4. "The One that Has No Idea What They are Doing": This is exactly what it sounds. This person has no idea what they are doing. There is nothing to be ashamed of. I was and sometimes am still this person. I remember probably one of my most embarrassing moments at the gym. I was with my former co-worker, Juliena (she is a "workout barbie") and I was faking my way through using the weight room with her. I decided to do the pull down bar and thought I must look pretty good using it to - as everyone was gawking at me and smiling. My large ego and happy cloud was shot down the second Juliena looked at me and started busted out laughing. Apparently, I was sitting on the machine, backwards. Yeah, that kept me from going back to the weight room for about a solid year and a half. But, don't you worry "The One that Has No Idea What They are Doing" - you can only go up from here.

5. "Get In and Get Out": This is person who walks in grabs their weights - does their reps and blazes on outta there. This person isn't looking to chat, isn't looking to correct anyone's mistakes - they are looking to just lift some weights, even if its moderately incorrect and move on. I prefer to be this type of person, so "That Guy" please refrain from coming up to me while I am bench pressing to educate me on what muscles I am working on (true story).

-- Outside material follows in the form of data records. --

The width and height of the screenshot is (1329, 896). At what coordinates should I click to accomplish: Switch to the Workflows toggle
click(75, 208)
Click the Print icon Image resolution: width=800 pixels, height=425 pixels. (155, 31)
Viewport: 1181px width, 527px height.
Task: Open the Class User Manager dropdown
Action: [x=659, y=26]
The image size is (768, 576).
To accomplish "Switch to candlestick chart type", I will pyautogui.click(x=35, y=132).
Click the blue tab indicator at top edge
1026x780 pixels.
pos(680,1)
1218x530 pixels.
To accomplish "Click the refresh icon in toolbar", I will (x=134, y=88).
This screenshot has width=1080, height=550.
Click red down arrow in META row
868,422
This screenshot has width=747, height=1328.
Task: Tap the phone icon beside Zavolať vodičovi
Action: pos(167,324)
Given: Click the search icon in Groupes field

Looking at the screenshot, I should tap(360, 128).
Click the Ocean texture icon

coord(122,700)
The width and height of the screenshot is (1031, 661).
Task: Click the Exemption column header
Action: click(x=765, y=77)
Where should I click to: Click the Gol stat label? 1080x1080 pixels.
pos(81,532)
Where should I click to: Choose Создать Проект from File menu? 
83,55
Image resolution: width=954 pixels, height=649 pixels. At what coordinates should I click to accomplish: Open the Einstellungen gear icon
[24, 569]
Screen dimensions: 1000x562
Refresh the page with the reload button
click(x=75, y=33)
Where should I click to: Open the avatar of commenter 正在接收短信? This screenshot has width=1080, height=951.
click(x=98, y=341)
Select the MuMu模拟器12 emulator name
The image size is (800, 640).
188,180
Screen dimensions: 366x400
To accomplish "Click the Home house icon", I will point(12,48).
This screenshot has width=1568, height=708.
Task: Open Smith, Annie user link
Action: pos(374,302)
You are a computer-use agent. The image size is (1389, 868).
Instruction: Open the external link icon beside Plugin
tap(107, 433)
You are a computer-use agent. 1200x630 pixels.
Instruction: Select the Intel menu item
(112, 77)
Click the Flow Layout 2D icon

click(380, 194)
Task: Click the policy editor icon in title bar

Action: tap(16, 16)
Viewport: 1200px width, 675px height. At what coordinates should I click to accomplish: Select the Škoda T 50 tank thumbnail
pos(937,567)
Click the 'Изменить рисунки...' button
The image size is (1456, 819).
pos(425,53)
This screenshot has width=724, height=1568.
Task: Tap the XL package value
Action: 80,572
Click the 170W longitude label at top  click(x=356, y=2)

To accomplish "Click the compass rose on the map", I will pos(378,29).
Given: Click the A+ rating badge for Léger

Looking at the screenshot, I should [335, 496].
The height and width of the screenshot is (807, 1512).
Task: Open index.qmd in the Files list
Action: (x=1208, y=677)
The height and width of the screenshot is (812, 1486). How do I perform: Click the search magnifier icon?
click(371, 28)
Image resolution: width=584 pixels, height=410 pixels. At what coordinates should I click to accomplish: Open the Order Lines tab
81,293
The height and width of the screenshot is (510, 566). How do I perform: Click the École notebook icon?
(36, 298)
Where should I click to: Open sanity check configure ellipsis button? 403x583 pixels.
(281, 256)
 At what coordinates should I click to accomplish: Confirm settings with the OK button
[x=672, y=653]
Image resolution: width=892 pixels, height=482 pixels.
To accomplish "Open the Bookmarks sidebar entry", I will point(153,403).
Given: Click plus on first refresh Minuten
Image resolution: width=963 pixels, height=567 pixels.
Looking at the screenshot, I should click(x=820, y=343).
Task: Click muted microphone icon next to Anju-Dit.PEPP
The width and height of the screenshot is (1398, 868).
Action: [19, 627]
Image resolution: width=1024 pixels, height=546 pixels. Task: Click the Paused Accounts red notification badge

6. "Wannabe Wife": This person.. this person.. THIS PERSON. The "Wannabe Wife" is the one that makes you want to pull your hair out. They have full blown make up, the cutest outfit on (okay, I am jealous of their work out clothes) and not a drop of sweat on their face. They are there, in the weight room, crossing their fingers that a man (usually "That Guy") will walk up to them and use some gross pick up line, fall in love and never have to come back to the gym- ever again. Thank "Wannabe Wife" simply for giving me quality gym time entertainment - it feels like I am watching Laguna Beach while working out.

I am in no way judging... we need all of you to make this world go round. Now, for all of you fearful, afraid, intimidated by the weight room - this should empower you! Get in there and lift some weights! Look on the bright side...there is always going to be someone that looks absolutely ridiculous standing near you and if there isn't... bring me along, you'll look like a pro standing next to me. GOOD LUCK and don't forget to reward yourself with Fro Yo, after!